„Viele Worte für den Begriff Mord“
Zum 50. Todestag des Pioniers der NS- und Holocaust-Forschung.
Vortrag von Nicolas Berg, Leipzig.
Der Beginn der Holocaustforschung in Deutschland war das Werk eines Einzelnen. Lange bevor die westdeutsche Geschichtswissenschaft damit begann, das Thema in den Blick zu nehmen, hat der Historiker und Auschwitzüberlebende Joseph Wulf (1912–1974) eine ganze Serie von Grundlagenwerken und Quellendokumentationen publiziert, die ersten zusammen mit dem Historiker Léon Poliakov. Diese Bücher – wie etwa „Das Dritte Reich und die Juden“ (1955), „Das Dritte Reich und seine Helfer“ (1956) und „Das Dritte Reich und seine Diener“ (1959) – haben so gut wie alle späteren Debatten vorweggenommen, einige um Jahrzehnte. Das gilt für die Frage nach der Rolle von Zivilverwaltung, Auswärtigem Amt, Universitäten und Wehrmacht am Geschehen; es gilt für die methodischen Reflexionen über Singularität und Vergleichbarkeit, Objektivität und Perspektivität, Täter- und Opfergedächtnis; es gilt für die Frage nach der historischen Verwurzelung des Antisemitismus in Deutschland und es gilt auch für das Problem der Belastung der politischen Kultur der Bundesrepublik durch die personellen Kontinuitäten zwischen Diktatur und Demokratie.
Der Vortrag von Dr. Nicolas Berg führt in das Lebenswerk von Joseph Wulf ein; er geht dem Umgang von Wulf mit der Sprache der Täter nach, vor allem mit der Verwaltungsbegrifflichkeit des Mordens („Sonderbehandlung“, „Endlösung“); und er fragt nach den Gründen für die spezifische Form der „Dokumentarhistoriographie“, die Wulf in den 1950er und 1960er Jahren favorisierte.
Dr.
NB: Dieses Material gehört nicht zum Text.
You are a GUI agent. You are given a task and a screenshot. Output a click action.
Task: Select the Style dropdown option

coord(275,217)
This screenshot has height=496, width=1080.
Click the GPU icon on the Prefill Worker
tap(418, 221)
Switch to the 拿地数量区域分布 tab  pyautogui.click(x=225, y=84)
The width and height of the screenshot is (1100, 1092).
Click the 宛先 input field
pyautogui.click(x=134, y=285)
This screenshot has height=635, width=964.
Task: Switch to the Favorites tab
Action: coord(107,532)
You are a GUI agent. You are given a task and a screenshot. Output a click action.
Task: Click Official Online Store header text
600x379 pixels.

Nicolas Berg ist Historiker, Leiter des Forschungsressorts "Wissen" am Leibniz-Institut für jüdische Geschichte und Kultur – Simon Dubnow. Er lehrt und forscht über jüdische Geschichte und Geschichtsschreibung im 19. und 20. Jahrhundert. Zuletzt erschien die von ihm eingeleitete und kommentierte Neuedition der Quellensammlung von Walter Boehlich, die dieser 1965 unter dem Titel „Der Berliner Antisemitismusstreit“ publizierte (Jüdischer Verlag im Suhrkamp Verlag, 2023). In seinem Buch „Der Holocaust und die westdeutschen Historiker – Erforschung und Erinnerung“ (2003) hat er sich erstmals mit Leben und Werk von Joseph Wulf befasst.